By LUIS FELIPE MIGUEL*
The government does not have the political will to make education a priority, while it courts the military or highway police, who do not move a millimeter away from the Bolsonarism that they continue to support
Lula received rectors, alongside minister Camilo Santana. It wasn't a dialogue (it almost never is); deans were audiences for government announcements. Still, there was hope that it would signal some solution to the strike by teachers and technical-administrative employees at universities and federal institutes, which has been going on for months.
Instead, the president preferred to attack the strikers. “It’s not because of 3%, 2%, 4% that we stay on strike all our lives,” said Lula.
Government money flows freely to Centrão's crooked parliamentarians, to banks, to churches. But education professionals must think that “it is Brazil and Brazilian students who are losing” and return to work with their 22% accumulated salary losses.
Today, it is worth noting, our demand is only a readjustment in 2024 that covers the salary loss due to inflation in the year 2024 itself. But, for the government, the readjustment is for the professional categories that tried to stage a coup and spoil the elections in 2022.
At the meeting with the rectors, Lula also announced the Education PAC, with high-sounding numbers: R$ 5,5 billion planned. Part of it is to restore the IFES budget, which has been strangled for many years. If the government actually releases what it promised, the 2024 budget will reach the 2017 level – in other words, we are still far from what is necessary.
Another part is for “expansion”. In addition to the mythical 100 new federal institutes, already announced before, 10 new university campuses entered.
The question is: for what?
Has there been any study that explains why Sertânia, in Pernambuco, or São José do Rio Preto, in São Paulo, need a federal university campus? Is there a survey of which courses would be needed? With enrollments falling at universities across Brazil, is the priority really “expansion”?
Should we really announce the creation of new institutes and universities without first guaranteeing adequate operating conditions for those that already exist? Are we going to hire people for these places and then deny them good working conditions and the salaries they deserve?
It's a myopic, short-term logic – buildings to open, works to bid on, local political bosses to please.
It's not just higher education. The government was unable to open frank negotiations with students, teachers and school administrators in the case of the ill-fated “new high school”, preferring to side with business interests. In the many units of the federation that it controls, the extreme right is rapidly promoting the destruction of public schools – precariousness, militarization, privatization – without the federal government showing any reaction.
On the contrary, he distances himself from professionals in the field, incapable of a gesture that signals his willingness to value them.
Fernando Haddad, bowed to the logic of “austerity”, does not hide his sympathy for theses such as the abolition of the constitutional minimum spending for education and health. The government's formula seems to be: remuneration of speculative capital as a perennial priority of the State, compensatory policies for the poorest as a “left-wing differentiator” – and we're done.
It is a cowed government, which gives in to the logic of the dominant in everything, which does not accept a single confrontation – except, of course, against its own social base, which, instead of strengthening, it seeks to defeat and play into discouragement and apathy.

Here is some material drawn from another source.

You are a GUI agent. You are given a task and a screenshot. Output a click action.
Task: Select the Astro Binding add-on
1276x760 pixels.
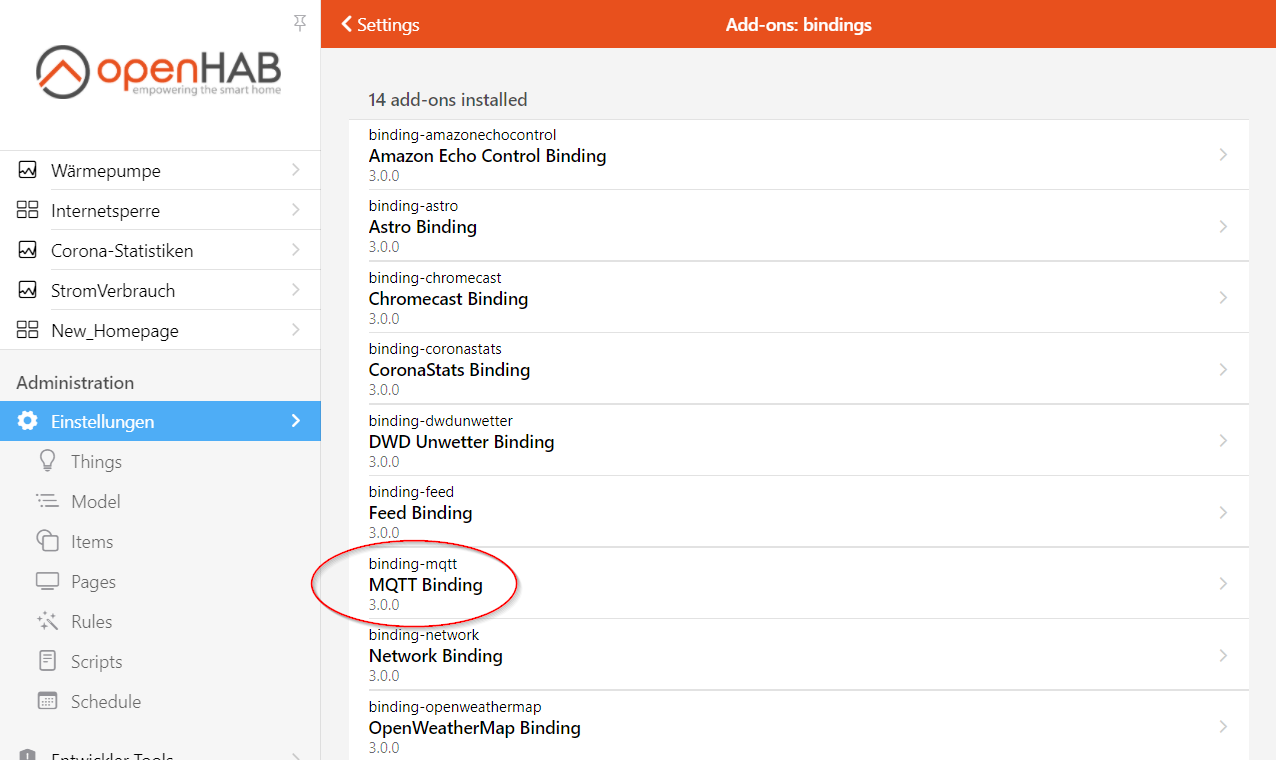[x=423, y=227]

The situation is challenging, but the Lula government contributes decisively to its own failure. There is no shortage of people who think about education seriously, who are ready to collaborate with the government. What is missing is the political will to truly transform what the discourse always says is a priority into a priority.

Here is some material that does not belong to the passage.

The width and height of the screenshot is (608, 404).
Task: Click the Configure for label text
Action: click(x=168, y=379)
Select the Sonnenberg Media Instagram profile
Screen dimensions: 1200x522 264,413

PS. I don't know if we have the conditions to continue the strike, given the government's intransigence. We may have to end it, claiming the budget reconstruction (necessary, even if insufficient) as a victory for the movement.
But let's not fool ourselves: we were defeated. All of us. Teachers, servers. To the left. The government.

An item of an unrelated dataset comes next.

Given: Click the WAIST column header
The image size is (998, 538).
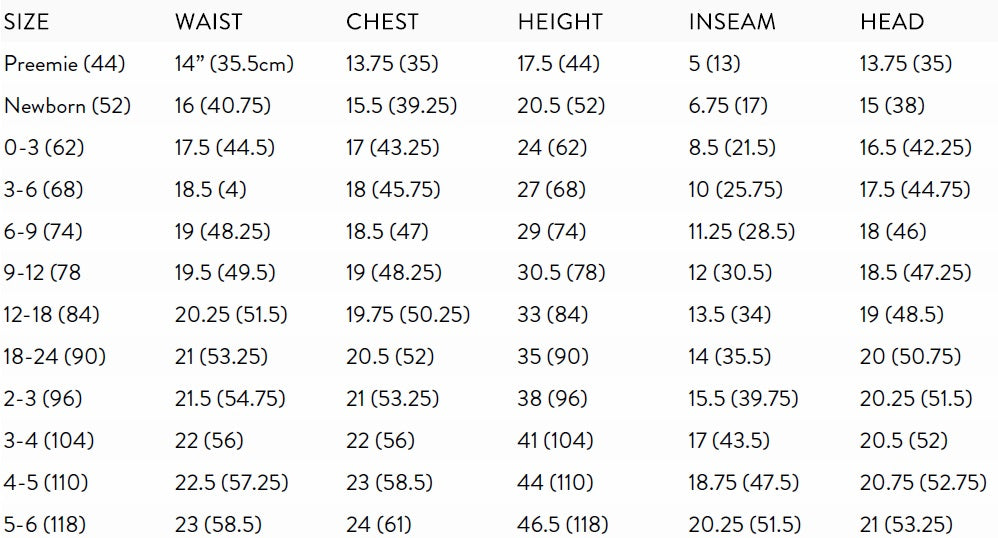Looking at the screenshot, I should (x=207, y=22).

Lula's “victory”, doubling down on a sector that has always been committed to defending democracy, leaves scars. We've seen this film before, in the first term, when Lula screwed up the civil service in general. But there the scenario was different and he had fat to burn.
Not today. And those he courts, such as the military or highway police, do not move a millimeter away from the Bolsonarism they continue to support.
* Luis Felipe Miguel He is a professor at the Institute of Political Science at UnB. Author, among other books, of Democracy in the capitalist periphery: impasses in Brazil (authentic). [https://amzn.to/45NRwS2]
Posted on the author's social networks.